Reading text
· · · · · · ·

The digital landscape is currently facing an unprecedented crisis as the rise of Generative AI has facilitated a massive explosion of “news” sites that prioritize profit over truth. Investigative journalist Jean-Marc Manach has uncovered a staggering reality: tens of thousands of French-language AI-news sites exist, with thousands more proliferating globally. These platforms are not the work of traditional media outlets but are instead systematic “content farms” designed by SEO professionals. By recycling, plagiarizing, or outright hallucinating reports from legitimate journalists, these operators flood platforms like Google Discover and MSN with deceptive articles to capture search traffic, effectively polluting the public’s access to reliable information.
The mechanics behind this operation are both industrial and predatory. Manach’s deep-dive investigations reveal that a small cabal of fewer than 300 operators controls the vast majority of these sites, often managing vast link farms to manipulate search rankings. Some of these entities are so sophisticated that they employ “generative engine optimization” (GEO) to ensure their content is prioritized by AI chatbots and search algorithms. Even more alarming, this isn’t just an external threat; legacy media organizations are beginning to replace or supplement human staff with AI to cut costs, with some sites boasting “author” profiles for journalists who do not actually exist.

· · · · · · ·

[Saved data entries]
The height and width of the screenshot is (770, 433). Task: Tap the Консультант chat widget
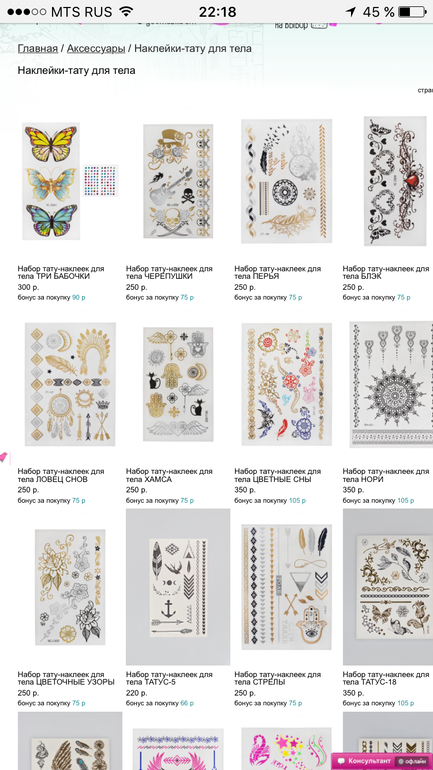[381, 761]
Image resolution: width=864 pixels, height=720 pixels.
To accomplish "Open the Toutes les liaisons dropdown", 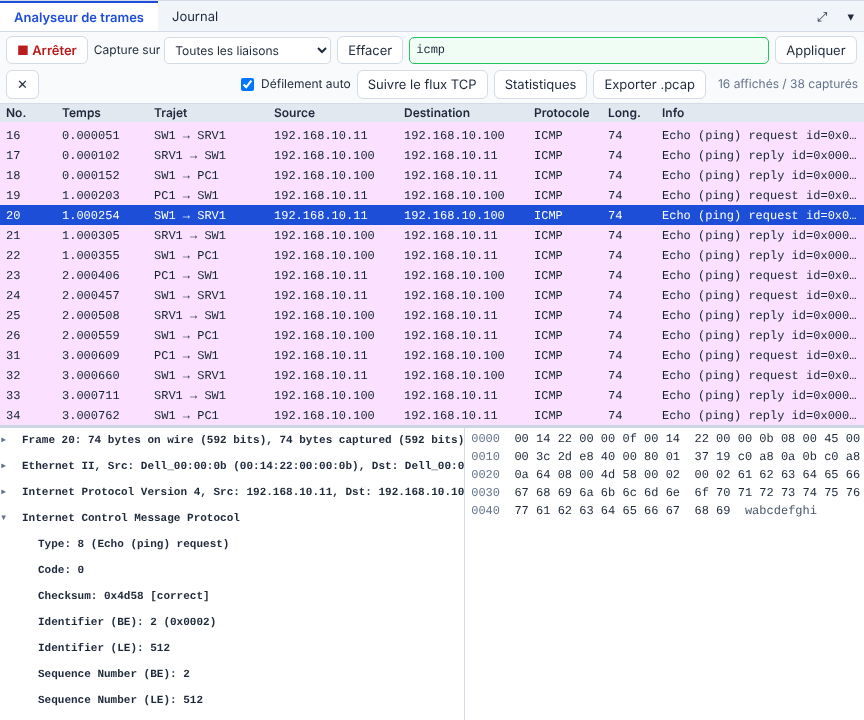I will 247,51.
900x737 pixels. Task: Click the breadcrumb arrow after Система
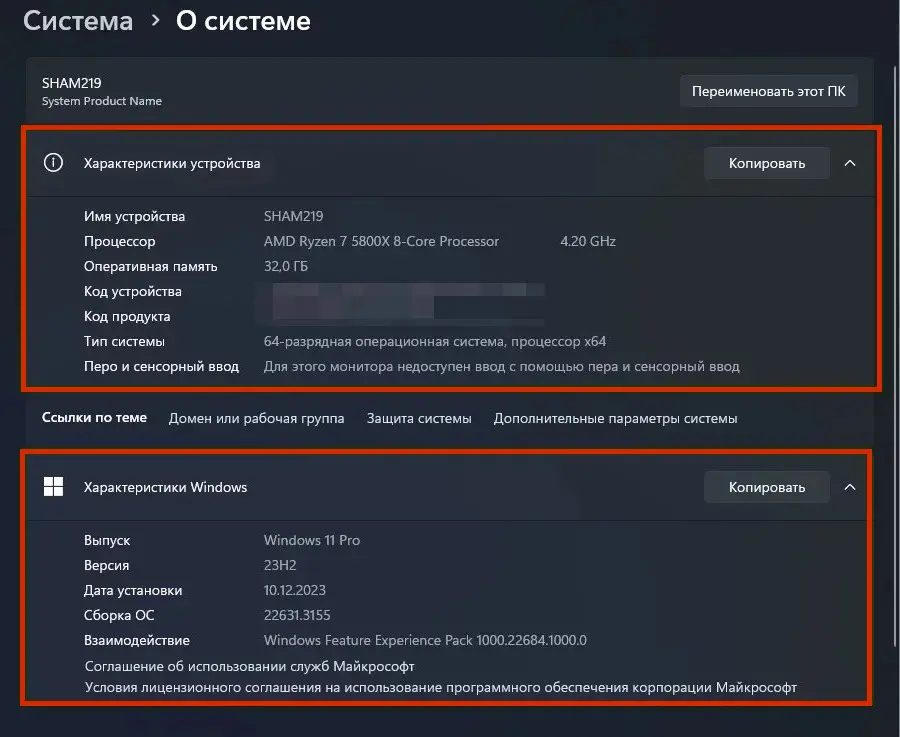pos(155,20)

· · · · · · ·

Exercise instructions
Please continue the text about AI-generated news sites, starting after its last sentence.

Written answer
The financial incentive for this digital deception is immense. Because these sites generate massive ad revenue, their creators are indifferent to the harm caused by the misinformation they spew. Manach notes that some of these AI-run platforms have raked in millions of dollars in just months. Tragically, these sites are highly effective at reaching vulnerable audiences; in France, millions of citizens—particularly those over the age of 50—regularly consume this content, often unaware that they are reading machine-generated fabrications. The algorithms that power our search engines frequently mistake user engagement—stemming from shock, confusion, or angry fact-checking—as “interest,” which only pushes these stories further up in recommendations.
The consequences of this pollution are severe and far-reaching. We are witnessing “fake” journalism spreading versioned lies about real events, leading to a state of collective confusion that threatens the foundations of democratic discourse. Because these sites often hide behind opaque legal structures and fake credentials, they are notoriously hard to shut down. Manach, who has spent decades in investigative journalism, warns that we have reached a point where traditional, human-verified reporting is being drowned out by the sheer volume of high-speed, automated noise.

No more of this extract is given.